- _Brano proposto_:
______

L’aroma dei primi camini accesi, diffuso nell’aria nei precoci crepuscoli autunnali, mi aveva già travolta verso l’inizio di ottobre, innescandomi dentro una scintilla di nostalgia per quel compagno perduto, per il conforto della fiamma viva e del suo calore. È stata questione di qualche sera, poi il vigore del sole ha ripreso piede, rendendo nuovamente inutile quello del focolare.
Ora che il momento del buio è arrivato, accompagnato dalle ricorrenze di inizio novembre, sembra non esserci mai stata tanta luce, in questo nuovo strano autunno. Scopro ancora le spalle, colgo ogni occasione per sentire ancora il sole sulla pelle, accumulo tutto il calore possibile prima che la notte prenda il sopravvento per davvero. Le piante, negli incolti ai bordi dei paesi, sono verdissime e forti, invitanti più che mai. Il mio basilico, sul terrazzino di casa, esplode di vita, come fosse fine primavera.
Cammino tra le Crete, felice di poter fare ancora la lucertola. Un trattore mi induce in un attimo a cambiare strada sul sentiero, il vento per fortuna non tira dalla mia parte. Subito m’intristisco, a vederlo spruzzare glifosato, sullo sfondo un altro campo di quel mortifero color arancio; nonostante gli ultimi eventi che il clima impazzito ha provocato, la volontà di cambiare sembra ancora troppo lontana.

______

- _Insieme di dati_:

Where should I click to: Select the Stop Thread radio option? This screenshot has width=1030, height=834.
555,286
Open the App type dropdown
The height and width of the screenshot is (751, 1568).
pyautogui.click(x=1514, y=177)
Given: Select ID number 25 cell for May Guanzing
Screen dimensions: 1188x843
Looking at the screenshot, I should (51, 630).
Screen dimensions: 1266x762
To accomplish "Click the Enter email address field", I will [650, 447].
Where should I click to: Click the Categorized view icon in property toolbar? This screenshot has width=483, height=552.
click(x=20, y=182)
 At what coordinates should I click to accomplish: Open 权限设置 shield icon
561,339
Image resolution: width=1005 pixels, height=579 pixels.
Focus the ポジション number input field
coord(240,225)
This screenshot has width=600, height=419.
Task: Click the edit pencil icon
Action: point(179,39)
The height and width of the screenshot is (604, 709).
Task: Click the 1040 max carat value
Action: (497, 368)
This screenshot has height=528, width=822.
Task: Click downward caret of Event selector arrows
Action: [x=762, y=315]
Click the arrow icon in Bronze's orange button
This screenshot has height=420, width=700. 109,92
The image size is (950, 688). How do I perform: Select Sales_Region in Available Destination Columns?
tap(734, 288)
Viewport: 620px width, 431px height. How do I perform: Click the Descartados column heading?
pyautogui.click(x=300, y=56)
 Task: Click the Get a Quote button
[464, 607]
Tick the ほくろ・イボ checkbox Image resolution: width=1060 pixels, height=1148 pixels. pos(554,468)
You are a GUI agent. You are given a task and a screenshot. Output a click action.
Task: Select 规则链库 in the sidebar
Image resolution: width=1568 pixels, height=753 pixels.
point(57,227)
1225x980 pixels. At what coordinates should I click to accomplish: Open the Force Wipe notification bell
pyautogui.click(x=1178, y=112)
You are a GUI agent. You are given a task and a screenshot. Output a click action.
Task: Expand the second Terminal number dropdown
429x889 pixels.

______

- _Consegna_:
Riscrivi il brano sull'autunno da «L’aroma dei primi» fino a «fosse fine primavera.» compreso, sostituendo «calore» con «tepore». Le righe non servono per questo lavoro.

- _Esercizio svolto_:
L’aroma dei primi camini accesi, diffuso nell’aria nei precoci crepuscoli autunnali, mi aveva già travolta verso l’inizio di ottobre, innescandomi dentro una scintilla di nostalgia per quel compagno perduto, per il conforto della fiamma viva e del suo tepore. È stata questione di qualche sera, poi il vigore del sole ha ripreso piede, rendendo nuovamente inutile quello del focolare.
Ora che il momento del buio è arrivato, accompagnato dalle ricorrenze di inizio novembre, sembra non esserci mai stata tanta luce, in questo nuovo strano autunno. Scopro ancora le spalle, colgo ogni occasione per sentire ancora il sole sulla pelle, accumulo tutto il tepore possibile prima che la notte prenda il sopravvento per davvero. Le piante, negli incolti ai bordi dei paesi, sono verdissime e forti, invitanti più che mai. Il mio basilico, sul terrazzino di casa, esplode di vita, come fosse fine primavera.